Bob Harlow (October 21, 1899 – November 15, 1954) was a figure in the development of professional golf in the United States.

== Early life and education ==
Harlow was born in Newburyport, Massachusetts.

== Career ==
He began his working life as a journalist, before becoming manager of Walter Hagen, then the biggest draw in golf, in 1921. In 1930, he was hired as tournament manager by the PGA of America and he played a key role in establishing a full-time PGA Tour. (The precise date this happened is a matter of interpretation, but money lists are available from 1934 onwards.) He was the first person to propose an idea to expand "The Circuit."
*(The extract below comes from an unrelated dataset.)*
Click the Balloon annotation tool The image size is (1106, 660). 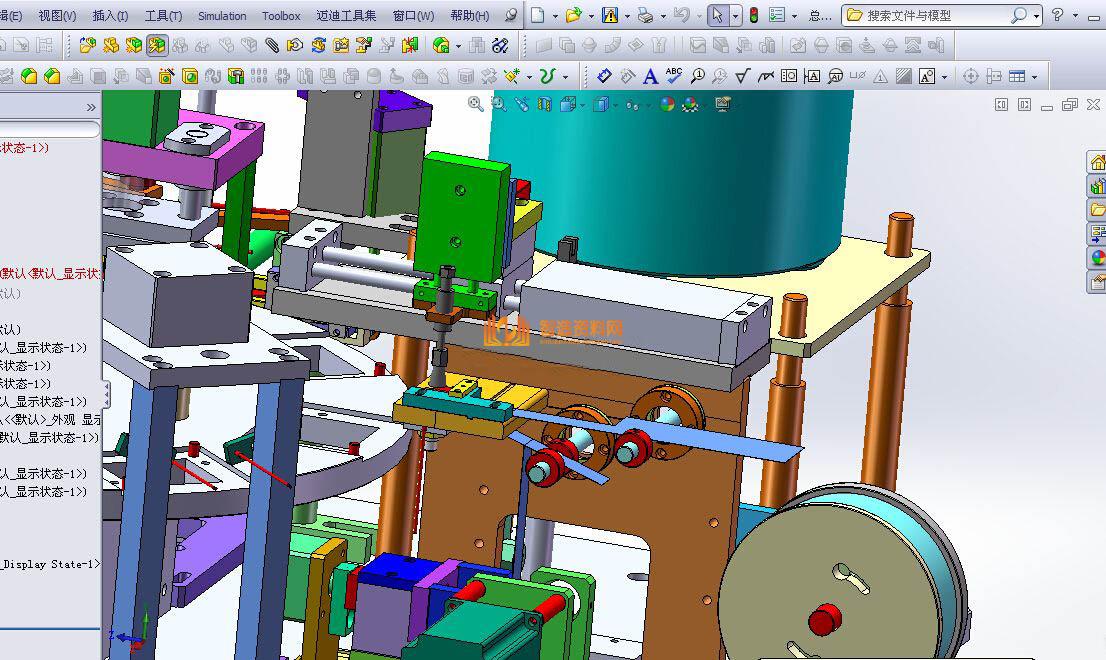coord(696,76)
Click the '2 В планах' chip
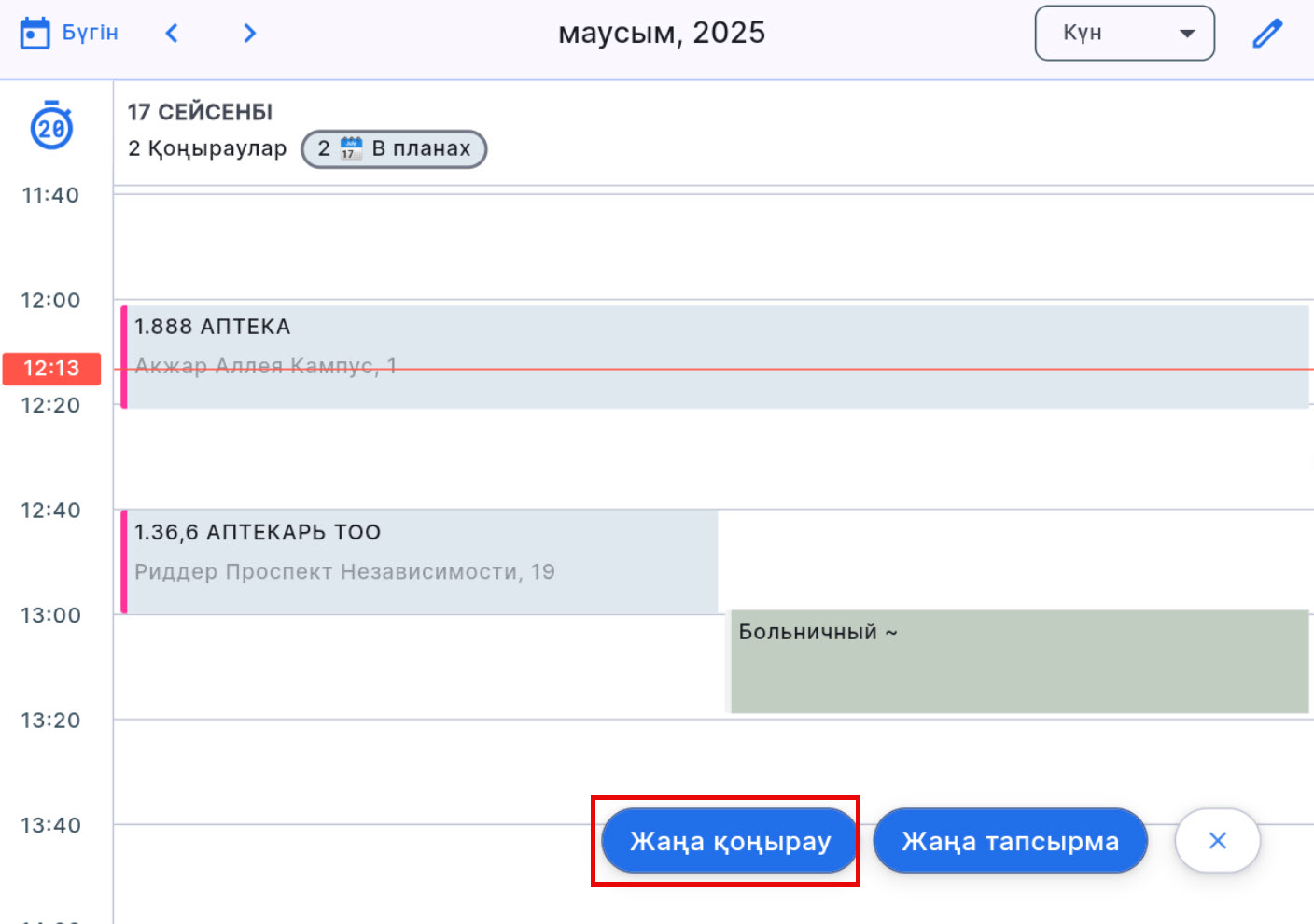1314x924 pixels. (394, 149)
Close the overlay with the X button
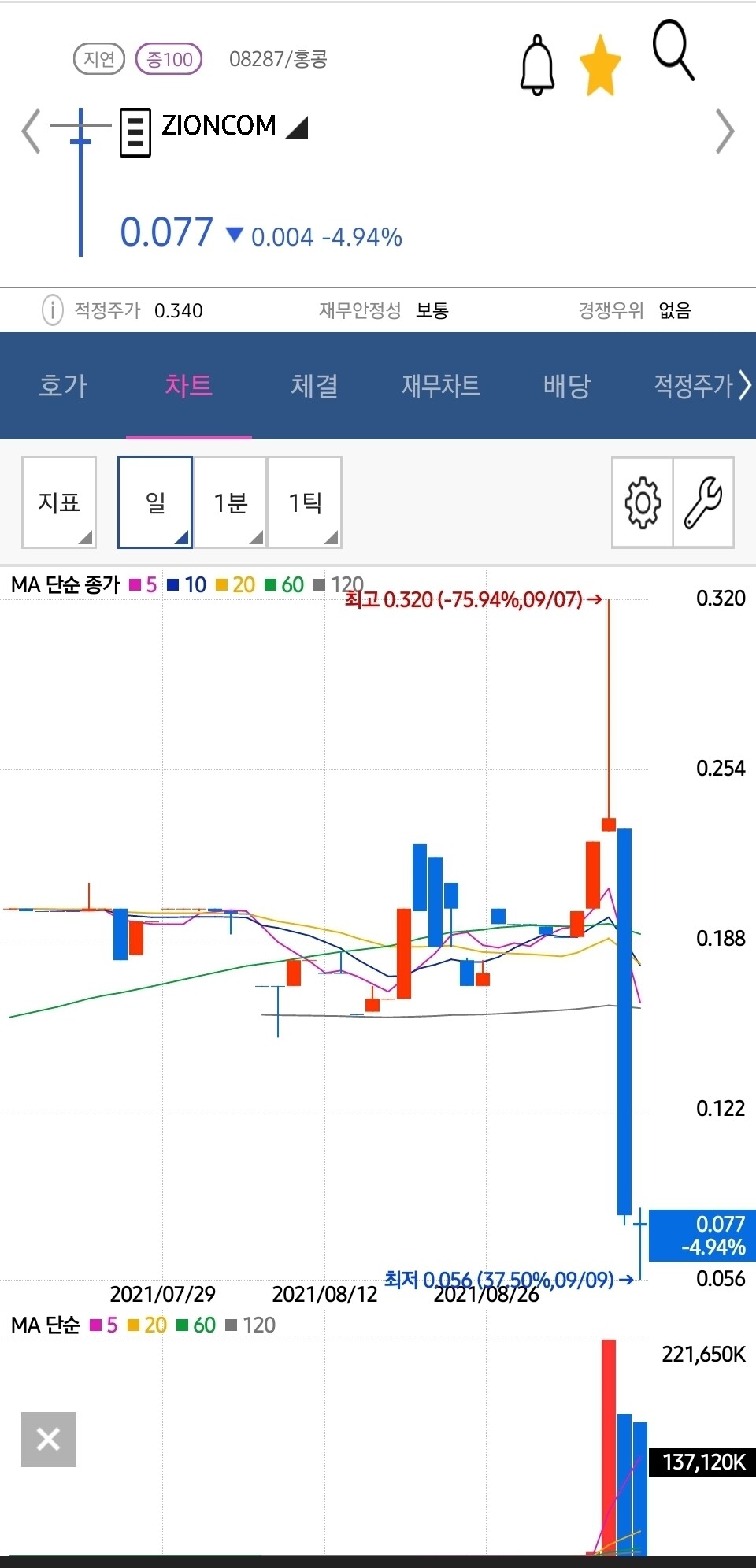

Harlow was a born salesman who went from city to city, convincing local clubs and businesses to support or start tournaments. He came up with ideas like having tournaments all year, having tournament volunteers, and having a PGA merchandise show. He kept the show on the road through the Great Depression. He also managed players such as Paul Runyan, Horton Smith and Ed Dudley. In 1936, he was replaced as tournament manager by Fred Corcoran as the PGA felt he had a conflict of interest, acting as agent for certain players while running a tour that was expected to treat all its members equally. He went on to found Golf World magazine in 1947, and was involved in other ventures, such as promoting professional tennis events. In 1988, he was inducted into the World Golf Hall of Fame.